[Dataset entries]
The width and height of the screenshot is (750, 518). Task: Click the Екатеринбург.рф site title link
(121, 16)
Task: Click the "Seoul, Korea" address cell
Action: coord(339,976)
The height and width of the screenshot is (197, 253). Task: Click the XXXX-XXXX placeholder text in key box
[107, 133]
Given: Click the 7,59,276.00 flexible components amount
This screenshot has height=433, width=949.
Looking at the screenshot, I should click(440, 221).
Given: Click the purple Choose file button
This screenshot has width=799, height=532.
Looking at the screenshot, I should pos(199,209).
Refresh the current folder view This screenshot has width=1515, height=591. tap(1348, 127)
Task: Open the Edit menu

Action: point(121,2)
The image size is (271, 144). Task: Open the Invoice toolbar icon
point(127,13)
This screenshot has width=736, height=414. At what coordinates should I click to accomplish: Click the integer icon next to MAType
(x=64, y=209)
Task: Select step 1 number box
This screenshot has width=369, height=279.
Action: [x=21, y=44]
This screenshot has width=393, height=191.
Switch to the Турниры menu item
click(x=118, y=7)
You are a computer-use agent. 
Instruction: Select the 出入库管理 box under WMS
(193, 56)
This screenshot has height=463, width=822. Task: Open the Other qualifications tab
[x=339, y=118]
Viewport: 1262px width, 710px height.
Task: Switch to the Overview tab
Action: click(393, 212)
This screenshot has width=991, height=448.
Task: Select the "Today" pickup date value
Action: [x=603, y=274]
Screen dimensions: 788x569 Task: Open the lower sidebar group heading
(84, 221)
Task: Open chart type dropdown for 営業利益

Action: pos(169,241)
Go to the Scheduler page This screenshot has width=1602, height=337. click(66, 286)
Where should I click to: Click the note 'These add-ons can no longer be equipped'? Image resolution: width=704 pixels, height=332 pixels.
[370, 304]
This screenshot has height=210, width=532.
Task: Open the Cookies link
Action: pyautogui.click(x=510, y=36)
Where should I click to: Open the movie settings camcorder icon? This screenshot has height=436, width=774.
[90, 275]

◆ **Exercise objective**: Among the records above, find the lines where the word "Given" appears and copy them.

◆ **Result below**:
Given: Click the 7,59,276.00 flexible components amount
Given: Click the purple Choose file button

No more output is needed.